Mittlerweile sind wir so um die zehn Leutchen, es wird sich ausgetauscht und viel geredet und gelacht. Da wir das in verschiedenen Lokalitäten machen, wird auch eine Kleinigkeit gegessen. Heute im Zeitalter der Smartphones haben wir natürlich auch zum Austauschen eine Whatsapp-Gruppe gemacht, dort wird mal mehr, mal weniger kommuniziert. Aber ich glaube für alle sprechen zu können, wir sind froh, dass wir uns zum Reden treffen können. Die nächsten Selbsthilfegruppen sind einfach zu weit weg. Daher kam mir auch diese Idee. Ich hoffe, wir werden weiter wachsen und noch viele Jahre Erfahrungen austauschen.

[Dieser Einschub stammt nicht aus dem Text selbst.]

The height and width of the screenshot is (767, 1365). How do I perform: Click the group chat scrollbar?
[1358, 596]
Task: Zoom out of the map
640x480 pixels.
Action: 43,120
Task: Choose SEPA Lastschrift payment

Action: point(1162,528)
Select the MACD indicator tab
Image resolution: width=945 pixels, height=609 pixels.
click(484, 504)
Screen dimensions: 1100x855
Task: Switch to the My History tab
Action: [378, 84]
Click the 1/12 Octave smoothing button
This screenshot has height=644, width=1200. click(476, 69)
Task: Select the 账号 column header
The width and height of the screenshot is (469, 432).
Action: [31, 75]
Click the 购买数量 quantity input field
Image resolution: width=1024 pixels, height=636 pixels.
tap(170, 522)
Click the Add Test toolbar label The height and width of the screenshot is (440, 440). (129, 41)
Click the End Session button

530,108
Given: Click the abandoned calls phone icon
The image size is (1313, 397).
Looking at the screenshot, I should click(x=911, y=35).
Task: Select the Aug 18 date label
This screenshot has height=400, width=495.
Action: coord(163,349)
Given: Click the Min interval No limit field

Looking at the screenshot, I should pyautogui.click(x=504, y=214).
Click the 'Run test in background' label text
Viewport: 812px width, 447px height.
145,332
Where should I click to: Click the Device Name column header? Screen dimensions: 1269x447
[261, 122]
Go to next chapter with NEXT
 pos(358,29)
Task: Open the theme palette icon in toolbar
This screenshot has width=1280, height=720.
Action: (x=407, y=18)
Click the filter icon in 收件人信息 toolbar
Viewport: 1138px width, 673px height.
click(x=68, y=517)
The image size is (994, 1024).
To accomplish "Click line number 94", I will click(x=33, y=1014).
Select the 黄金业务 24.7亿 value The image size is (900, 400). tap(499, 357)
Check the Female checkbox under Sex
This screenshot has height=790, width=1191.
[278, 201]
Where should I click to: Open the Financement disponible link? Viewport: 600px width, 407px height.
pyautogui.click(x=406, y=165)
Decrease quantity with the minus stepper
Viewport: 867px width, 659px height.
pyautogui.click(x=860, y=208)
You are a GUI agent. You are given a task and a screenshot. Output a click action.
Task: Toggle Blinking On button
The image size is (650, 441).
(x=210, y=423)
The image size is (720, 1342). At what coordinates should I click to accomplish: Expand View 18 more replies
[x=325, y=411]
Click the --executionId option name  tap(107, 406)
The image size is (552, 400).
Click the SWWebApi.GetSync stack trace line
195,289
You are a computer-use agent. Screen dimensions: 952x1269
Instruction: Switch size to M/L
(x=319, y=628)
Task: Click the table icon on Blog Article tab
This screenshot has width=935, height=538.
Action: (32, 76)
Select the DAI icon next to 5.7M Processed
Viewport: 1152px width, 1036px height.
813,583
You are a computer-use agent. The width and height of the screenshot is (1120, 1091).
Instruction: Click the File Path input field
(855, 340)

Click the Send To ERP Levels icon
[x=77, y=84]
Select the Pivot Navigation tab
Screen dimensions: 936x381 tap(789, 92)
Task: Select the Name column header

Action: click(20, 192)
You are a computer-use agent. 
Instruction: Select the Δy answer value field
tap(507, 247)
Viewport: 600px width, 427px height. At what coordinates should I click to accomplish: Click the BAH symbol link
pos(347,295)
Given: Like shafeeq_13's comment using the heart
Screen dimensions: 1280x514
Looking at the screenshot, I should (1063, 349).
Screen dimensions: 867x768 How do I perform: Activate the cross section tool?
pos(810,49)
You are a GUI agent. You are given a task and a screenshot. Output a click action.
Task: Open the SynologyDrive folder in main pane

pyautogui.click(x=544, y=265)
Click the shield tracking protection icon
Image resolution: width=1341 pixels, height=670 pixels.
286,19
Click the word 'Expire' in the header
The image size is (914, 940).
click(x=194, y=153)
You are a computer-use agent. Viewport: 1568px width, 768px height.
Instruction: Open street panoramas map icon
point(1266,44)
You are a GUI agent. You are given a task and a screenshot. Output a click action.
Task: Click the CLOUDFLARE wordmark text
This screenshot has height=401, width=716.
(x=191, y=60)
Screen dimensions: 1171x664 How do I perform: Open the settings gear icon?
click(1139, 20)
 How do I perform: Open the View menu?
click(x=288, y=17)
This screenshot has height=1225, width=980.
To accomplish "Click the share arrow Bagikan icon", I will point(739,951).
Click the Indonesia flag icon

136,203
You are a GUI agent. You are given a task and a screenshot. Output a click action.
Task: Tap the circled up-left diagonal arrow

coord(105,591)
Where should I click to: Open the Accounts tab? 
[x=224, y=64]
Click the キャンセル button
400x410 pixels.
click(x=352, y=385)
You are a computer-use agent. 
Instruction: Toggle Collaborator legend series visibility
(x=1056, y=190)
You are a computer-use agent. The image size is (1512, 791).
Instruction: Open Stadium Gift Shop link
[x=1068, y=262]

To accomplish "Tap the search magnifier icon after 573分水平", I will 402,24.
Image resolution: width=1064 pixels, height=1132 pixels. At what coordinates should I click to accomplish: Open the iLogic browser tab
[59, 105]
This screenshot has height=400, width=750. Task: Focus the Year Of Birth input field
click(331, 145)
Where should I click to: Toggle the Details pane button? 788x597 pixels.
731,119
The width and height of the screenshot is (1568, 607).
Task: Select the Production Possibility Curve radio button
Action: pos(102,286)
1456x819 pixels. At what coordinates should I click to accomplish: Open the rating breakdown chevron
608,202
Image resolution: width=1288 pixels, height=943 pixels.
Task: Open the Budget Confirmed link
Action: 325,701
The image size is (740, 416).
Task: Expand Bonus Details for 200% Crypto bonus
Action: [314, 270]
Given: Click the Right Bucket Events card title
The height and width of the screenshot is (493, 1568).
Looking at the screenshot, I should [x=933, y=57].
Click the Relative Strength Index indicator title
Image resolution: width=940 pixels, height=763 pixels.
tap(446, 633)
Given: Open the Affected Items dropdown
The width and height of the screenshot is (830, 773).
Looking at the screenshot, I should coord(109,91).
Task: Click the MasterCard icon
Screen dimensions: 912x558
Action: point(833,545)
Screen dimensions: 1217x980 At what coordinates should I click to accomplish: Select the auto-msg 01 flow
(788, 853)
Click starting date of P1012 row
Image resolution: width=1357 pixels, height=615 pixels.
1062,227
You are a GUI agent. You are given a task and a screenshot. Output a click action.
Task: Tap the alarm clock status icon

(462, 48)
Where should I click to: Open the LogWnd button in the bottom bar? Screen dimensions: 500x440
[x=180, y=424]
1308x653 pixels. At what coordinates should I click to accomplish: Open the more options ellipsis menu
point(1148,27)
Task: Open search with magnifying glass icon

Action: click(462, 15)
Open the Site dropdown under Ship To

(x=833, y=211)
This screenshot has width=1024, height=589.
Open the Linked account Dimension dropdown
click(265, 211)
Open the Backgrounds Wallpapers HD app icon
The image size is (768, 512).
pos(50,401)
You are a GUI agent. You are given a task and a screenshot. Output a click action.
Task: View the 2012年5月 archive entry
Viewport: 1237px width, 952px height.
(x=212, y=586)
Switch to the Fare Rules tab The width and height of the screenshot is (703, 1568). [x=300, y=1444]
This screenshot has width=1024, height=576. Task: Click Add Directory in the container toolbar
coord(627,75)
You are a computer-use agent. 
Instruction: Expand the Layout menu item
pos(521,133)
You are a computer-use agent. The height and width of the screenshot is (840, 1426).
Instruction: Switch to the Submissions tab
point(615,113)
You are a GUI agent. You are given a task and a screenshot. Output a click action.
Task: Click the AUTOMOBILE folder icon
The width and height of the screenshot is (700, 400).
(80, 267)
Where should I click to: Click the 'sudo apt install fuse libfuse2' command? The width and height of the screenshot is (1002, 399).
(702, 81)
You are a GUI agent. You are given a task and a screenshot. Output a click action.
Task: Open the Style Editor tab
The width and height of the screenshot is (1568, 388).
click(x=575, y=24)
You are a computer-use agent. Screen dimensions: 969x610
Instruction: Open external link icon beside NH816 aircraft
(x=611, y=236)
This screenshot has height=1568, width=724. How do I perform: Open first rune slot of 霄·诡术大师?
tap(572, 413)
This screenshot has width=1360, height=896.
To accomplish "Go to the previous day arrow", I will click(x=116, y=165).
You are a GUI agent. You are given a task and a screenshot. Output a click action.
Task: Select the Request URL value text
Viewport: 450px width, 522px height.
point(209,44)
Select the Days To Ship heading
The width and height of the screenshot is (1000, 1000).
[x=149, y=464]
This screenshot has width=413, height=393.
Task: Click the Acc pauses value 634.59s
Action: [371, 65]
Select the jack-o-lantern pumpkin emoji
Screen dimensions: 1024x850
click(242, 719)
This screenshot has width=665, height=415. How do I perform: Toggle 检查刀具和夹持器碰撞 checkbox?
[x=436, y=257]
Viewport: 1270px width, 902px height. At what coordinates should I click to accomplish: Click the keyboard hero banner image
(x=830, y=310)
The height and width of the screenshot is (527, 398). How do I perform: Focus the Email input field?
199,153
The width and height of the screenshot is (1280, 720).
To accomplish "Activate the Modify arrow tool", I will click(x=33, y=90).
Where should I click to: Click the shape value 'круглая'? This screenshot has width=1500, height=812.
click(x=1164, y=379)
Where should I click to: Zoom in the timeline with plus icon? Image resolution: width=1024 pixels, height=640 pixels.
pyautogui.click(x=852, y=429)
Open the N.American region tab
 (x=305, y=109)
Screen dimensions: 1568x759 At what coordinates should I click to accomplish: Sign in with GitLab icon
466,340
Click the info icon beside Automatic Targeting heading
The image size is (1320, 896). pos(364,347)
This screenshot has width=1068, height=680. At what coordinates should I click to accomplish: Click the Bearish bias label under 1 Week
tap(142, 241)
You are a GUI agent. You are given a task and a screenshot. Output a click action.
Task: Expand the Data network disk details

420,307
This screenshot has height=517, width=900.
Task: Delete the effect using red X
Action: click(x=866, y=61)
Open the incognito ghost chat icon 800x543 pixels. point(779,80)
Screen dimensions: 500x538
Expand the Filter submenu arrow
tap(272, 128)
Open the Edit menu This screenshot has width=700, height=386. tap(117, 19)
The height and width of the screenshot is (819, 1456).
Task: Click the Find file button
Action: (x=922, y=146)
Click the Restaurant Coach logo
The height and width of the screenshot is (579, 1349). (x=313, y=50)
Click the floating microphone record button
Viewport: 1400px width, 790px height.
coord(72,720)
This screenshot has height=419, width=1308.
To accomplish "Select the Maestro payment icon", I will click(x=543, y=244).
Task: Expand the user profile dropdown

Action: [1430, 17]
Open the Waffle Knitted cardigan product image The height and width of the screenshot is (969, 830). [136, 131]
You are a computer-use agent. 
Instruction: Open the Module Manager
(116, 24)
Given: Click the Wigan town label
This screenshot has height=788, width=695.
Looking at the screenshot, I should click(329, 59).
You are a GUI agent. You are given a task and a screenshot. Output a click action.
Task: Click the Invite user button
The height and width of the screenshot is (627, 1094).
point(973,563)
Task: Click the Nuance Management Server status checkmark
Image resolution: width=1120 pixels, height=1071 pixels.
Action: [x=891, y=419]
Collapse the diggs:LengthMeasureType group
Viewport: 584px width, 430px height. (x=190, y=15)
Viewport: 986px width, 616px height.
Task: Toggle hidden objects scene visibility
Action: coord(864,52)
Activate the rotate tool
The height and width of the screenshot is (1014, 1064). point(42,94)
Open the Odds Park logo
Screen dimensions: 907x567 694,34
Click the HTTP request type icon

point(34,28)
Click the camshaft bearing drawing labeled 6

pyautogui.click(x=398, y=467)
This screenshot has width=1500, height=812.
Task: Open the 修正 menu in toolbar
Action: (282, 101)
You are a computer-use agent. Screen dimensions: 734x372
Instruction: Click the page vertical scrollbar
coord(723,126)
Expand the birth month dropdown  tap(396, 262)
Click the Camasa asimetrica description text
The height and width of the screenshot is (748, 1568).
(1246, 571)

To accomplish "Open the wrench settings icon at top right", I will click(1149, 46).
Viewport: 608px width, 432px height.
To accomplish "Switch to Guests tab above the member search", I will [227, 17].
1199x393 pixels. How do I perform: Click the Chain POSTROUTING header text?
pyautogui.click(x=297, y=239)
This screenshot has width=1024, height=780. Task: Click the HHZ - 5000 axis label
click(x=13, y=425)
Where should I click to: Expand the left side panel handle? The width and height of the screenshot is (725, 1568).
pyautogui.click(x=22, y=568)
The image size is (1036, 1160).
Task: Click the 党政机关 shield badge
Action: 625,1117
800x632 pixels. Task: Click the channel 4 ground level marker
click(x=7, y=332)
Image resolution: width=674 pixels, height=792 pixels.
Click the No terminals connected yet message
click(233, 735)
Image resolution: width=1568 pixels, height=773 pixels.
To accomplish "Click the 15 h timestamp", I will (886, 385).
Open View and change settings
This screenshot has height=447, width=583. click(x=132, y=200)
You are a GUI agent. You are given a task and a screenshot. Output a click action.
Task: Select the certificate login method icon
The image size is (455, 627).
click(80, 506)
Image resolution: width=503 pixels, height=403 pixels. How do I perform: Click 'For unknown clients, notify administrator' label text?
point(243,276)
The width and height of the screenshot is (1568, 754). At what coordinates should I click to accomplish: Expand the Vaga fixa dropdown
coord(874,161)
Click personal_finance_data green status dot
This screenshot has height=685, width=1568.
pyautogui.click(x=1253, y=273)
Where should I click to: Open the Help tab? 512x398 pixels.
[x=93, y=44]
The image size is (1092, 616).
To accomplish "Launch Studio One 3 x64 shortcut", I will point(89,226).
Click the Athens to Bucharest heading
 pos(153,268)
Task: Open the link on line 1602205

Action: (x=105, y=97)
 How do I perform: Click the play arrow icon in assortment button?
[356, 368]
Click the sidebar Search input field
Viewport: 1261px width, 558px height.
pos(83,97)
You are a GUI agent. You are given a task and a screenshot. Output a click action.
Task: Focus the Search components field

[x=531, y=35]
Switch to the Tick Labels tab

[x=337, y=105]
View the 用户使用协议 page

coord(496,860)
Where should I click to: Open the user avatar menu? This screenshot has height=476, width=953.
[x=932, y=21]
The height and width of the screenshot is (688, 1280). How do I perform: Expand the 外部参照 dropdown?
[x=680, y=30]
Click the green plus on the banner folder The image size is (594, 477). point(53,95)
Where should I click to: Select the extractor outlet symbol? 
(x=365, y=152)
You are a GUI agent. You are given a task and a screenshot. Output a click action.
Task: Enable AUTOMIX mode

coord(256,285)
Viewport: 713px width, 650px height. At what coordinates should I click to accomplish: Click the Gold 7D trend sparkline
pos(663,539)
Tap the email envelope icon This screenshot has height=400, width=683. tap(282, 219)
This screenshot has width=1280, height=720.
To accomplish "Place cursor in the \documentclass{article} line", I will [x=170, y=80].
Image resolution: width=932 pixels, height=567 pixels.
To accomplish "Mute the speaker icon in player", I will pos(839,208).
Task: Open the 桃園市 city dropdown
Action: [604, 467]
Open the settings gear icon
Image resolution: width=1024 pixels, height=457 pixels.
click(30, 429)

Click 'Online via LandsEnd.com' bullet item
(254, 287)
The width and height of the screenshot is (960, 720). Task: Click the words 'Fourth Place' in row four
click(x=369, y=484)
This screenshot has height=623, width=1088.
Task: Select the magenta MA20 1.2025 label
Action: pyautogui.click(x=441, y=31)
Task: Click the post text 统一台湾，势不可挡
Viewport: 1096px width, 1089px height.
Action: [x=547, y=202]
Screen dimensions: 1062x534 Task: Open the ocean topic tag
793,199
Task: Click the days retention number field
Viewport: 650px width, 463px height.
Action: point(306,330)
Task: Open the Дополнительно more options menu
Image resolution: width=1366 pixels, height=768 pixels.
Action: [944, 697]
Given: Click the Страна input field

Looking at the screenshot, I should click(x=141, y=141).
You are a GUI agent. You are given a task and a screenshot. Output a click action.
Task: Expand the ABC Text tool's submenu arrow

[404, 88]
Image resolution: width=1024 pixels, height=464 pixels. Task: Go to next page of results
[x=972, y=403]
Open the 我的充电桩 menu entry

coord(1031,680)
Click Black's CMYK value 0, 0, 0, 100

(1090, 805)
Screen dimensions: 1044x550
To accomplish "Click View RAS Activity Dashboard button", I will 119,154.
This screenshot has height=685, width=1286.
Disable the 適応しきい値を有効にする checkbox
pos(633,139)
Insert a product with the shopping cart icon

Ich kann es jedem nur anraten, sich auch über eine CI-Versorgung Gedanken zu manchen. Vielleicht hätte ich dieses schon zehn Jahre länger, aber niemand kam je auf die Idee das man da etwas machen könnte. Schade eigentlich, es sind viele Jahre verschenkt.

Daher sollten auch die Ärzte viel mehr über CI aufgeklärt sein, das auch sie bei solch aussichtslosen Fällen wie bei mir (ist halt so, Taub ist Taub), zumindest die Versorgung mit in Betracht ziehen.

So lieber Michael, liebe Blechöhrchen und die es vielleicht noch vor sich haben: DANKE, dass ich das hier weitergeben kann, vielleicht macht es dem einen oder anderen Mut, und er/sie findet sich in dem Bericht wieder.

Ich wünsche euch allen eine schöne Adventszeit, erholsame, besinnliche Weihnachten und einen guten Rutsch ins neue Jahr 2020!!!